6-    LA CIENAGA DEL REMOLINO

            En el otro lado del sumidero, también la corriente fluía hacía él.

            Avanzaban maravillados por el caño, cada vez más amplio. La corriente en su contra, disminuyó, hasta hacerse apenas perceptible; en las orillas árboles de tierra firme, añosos y enormes, anunciaban las tierras altas, libres de la  maldición periódica de las inundaciones.

            El niño sintió que el agua olía a pescado, reventaba de vida. La golpeó fuertemente con el plano del canalete, y una nube de sardinas plateadas saltó asustada fuera del agua; dos o tres de ellas cayeron den­tro de la canoa, abriendo las branquias y los ojos; volvió a golpear una y otra vez, hasta conseguir un totumo de pescaditos brillantes.

            Se sentía bien allí, remando bajo el sol, en un agua casi sin corriente, pescando sardinas. Todo lo demás, el pueblo, la madre y su grito de muerte, el mismo Animal, no eran sino un recuerdo lejano, difícil bajo este sol que deslumbra y adormece. El niño, como un animal de la selva, no tiene historia, ni pasado, tan sólo el momento de la vida presente.

            La corriente cesó por completo, y ante ellos se abrió la amplitud de una ciénaga.

            El padre miró el sol que caía en el horizonte, y eligió una isla alta ante ellos, allí donde una ceiba gigantesca hería el cielo.     
            - Vamos a dormir allí.

            Las orillas de la isla eran bajas, arenosas, rodeadas de un caldo vivo de maraña flotante.

            Se entendían sin palabras. Mientras el padre desbrozaba la maleza entre la bamba laminar del árbol, el niño hizo fuego y puso a cocinar una olla con plátanos y sardinas. En todo el día no había comido sino plátano maduro, y ante la olla humeante sintió su hambre como un gozo.

            Soltó los marranos.
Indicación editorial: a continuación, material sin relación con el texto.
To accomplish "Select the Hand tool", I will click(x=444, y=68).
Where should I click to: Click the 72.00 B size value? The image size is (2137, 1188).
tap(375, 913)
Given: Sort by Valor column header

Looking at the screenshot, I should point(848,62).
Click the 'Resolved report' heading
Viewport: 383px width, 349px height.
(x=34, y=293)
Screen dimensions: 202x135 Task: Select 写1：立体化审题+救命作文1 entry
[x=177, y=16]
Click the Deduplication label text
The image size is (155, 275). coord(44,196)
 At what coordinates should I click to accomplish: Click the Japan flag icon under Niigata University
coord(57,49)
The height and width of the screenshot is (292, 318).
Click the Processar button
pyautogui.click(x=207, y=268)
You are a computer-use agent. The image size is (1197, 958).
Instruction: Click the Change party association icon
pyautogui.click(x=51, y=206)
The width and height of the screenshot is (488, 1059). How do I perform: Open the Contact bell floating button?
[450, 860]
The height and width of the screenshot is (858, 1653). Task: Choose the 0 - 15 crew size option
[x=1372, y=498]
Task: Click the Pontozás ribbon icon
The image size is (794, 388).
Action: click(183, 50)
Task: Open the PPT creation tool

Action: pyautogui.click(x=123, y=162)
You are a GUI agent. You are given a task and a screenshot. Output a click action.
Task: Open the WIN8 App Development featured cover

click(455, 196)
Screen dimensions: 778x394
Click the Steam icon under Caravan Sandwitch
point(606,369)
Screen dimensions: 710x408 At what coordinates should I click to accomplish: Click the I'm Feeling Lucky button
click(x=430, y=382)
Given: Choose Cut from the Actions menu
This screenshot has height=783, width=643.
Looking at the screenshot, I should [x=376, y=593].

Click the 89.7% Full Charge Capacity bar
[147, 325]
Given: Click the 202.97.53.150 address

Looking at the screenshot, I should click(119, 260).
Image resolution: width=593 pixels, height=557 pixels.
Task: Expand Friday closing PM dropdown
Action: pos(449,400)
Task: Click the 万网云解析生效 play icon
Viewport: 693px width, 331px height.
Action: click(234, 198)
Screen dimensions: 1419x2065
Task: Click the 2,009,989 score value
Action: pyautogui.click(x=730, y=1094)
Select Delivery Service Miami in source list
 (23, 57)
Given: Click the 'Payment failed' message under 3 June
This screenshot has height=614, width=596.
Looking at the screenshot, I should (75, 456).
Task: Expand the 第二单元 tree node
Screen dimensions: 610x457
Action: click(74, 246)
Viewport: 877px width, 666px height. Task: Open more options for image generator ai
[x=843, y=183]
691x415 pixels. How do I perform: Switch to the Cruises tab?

Se movieron torpemente  al principio, con las patas entumecidas; luego se dedicaron furiosamente a hozar. Con la última luz, los vieron meterse en el agua, bañarse y devorar el chuscal de la orilla.

            El padre había preparado una chocita para pasar la noche: cuatro palos clavados en el suelo, sostenían un piso endeble, a medio metro del suelo, a salvo de culebras e insectos rastreros; arriba unas grandes hojas de rascadera intentaban servir de resguardo contra el aguacero; las grandes raíces laminares de la ceiba eran protección contra el viento.

            El niño terminó de bruñir el fondo vacío de la olla, se restregó las manos sobre los muslos desnudos, colgó la olla vacía lejos del alcance de los marranos, se acomodó sobre el ramaje del piso, volteó, y se quedó bruscamente dormido, con un sueño agotado y profundo, sin alcanzar a oír el aguacero que ya empezaba a caer.

            El hombre colgó su machete al alcance de la mano, y se acomodó junto al niño, pero no le fue fácil dormir bajo las emociones intensas. En la media noche de su duermevela, se levantó para añadir unos gruesos troncos al fuego que se apagaba bajo la lluvia. Nunca supo que aquel fuego que alimentaba con la esperanza de que llegara al amanecer habría de permanecer encendido para  siempre, y que sería el último vestigio de su paso por la vida.